The first, and most peculiar malady involves an abundance of blood accumulating in my hands. Apparently, when I spend an extended period of time on a treadmill without concerning myself with those extra calories I could burn with the mall-walk shadow-boxing, my hands swell up like the Incredible Hulk. It's not anything I'm concerned about, but it's an unusual sensation to make a fist and wonder whether your palm fat is going to spring a leak.
On the other hand, I am a little concerned with the epic battle of wills I'm currently fighting with my feet. Now, I expected blisters might become an issue when I started spending an hour on the treadmill five days a week -- its only natural -- but their precise nature and veracity I could never have predicted.

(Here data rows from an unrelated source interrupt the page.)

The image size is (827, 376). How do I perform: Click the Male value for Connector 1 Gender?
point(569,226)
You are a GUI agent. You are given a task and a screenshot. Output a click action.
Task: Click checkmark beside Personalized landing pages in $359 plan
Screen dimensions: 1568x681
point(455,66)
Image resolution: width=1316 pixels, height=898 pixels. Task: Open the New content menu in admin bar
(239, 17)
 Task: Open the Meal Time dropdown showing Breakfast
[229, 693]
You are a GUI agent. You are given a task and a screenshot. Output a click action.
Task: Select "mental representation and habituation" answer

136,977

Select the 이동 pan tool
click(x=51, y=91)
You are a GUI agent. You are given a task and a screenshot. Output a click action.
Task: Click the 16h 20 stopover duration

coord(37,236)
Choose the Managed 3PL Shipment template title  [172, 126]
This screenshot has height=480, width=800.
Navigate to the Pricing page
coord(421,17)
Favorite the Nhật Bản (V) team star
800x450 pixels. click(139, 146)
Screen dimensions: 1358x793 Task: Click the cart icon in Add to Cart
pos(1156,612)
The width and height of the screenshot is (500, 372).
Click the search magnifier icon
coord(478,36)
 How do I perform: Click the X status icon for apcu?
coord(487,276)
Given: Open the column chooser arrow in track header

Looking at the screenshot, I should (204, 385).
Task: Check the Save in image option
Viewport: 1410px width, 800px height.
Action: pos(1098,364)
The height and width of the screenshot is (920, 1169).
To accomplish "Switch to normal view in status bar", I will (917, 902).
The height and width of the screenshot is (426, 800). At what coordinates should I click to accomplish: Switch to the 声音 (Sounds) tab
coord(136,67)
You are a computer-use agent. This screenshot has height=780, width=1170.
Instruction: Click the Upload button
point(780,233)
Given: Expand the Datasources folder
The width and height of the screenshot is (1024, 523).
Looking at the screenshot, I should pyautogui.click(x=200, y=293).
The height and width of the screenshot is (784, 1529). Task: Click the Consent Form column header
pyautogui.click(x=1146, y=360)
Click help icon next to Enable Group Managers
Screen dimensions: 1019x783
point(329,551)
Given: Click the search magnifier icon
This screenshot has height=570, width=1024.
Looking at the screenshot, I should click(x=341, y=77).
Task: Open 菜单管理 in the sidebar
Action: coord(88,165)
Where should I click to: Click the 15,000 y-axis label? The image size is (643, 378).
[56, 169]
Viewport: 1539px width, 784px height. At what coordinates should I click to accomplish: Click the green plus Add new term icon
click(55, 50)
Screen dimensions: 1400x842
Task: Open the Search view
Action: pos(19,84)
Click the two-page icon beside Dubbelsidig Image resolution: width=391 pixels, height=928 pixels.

When one thinks of blisters, where does one usually envision them appearing? Back of the heel? Sure. The sides of the feet? Absolutely. Even the bottom of the heel I can understand. But how does a blister arise on the inside of my big toe? I never expected to develop blisters in such a remote area of my foot, shielded, as it is, from the main pediatric irritants of the shoe. But apparently there's some animosity between Big Toe and Pointer Toe, and Pointer spends the majority of my sixty minute workout bitch-slapping Mr. Big all around my New Balances. So, I'm now dealing with two dime size blisters in an area I've discovered is highly prone to toe-on-toe violence. The blisters have also exposed a new wrinkle in my biology; apparently blisters can double-up. I have blisters bubbling up through previous blisters; the inside of my big toe is beginning to look like bubble wrap.
I think it's a testament to my determination that I can look at the deterioration of my primary Piggies and still get myself to the gym every afternoon. Of course, there is a line where Band-Aid isn't going to provide sufficient reinforcement against the constant bombardment from Pointer Toe, and I'm close to crossing it. I suspect I'm three or four days away from complete mummification. But until that time comes when I'm weighing the pros and cons of amputation, I will not be deterred in my renewed quest for physical fitness.
Vanity is such a splendid motivator.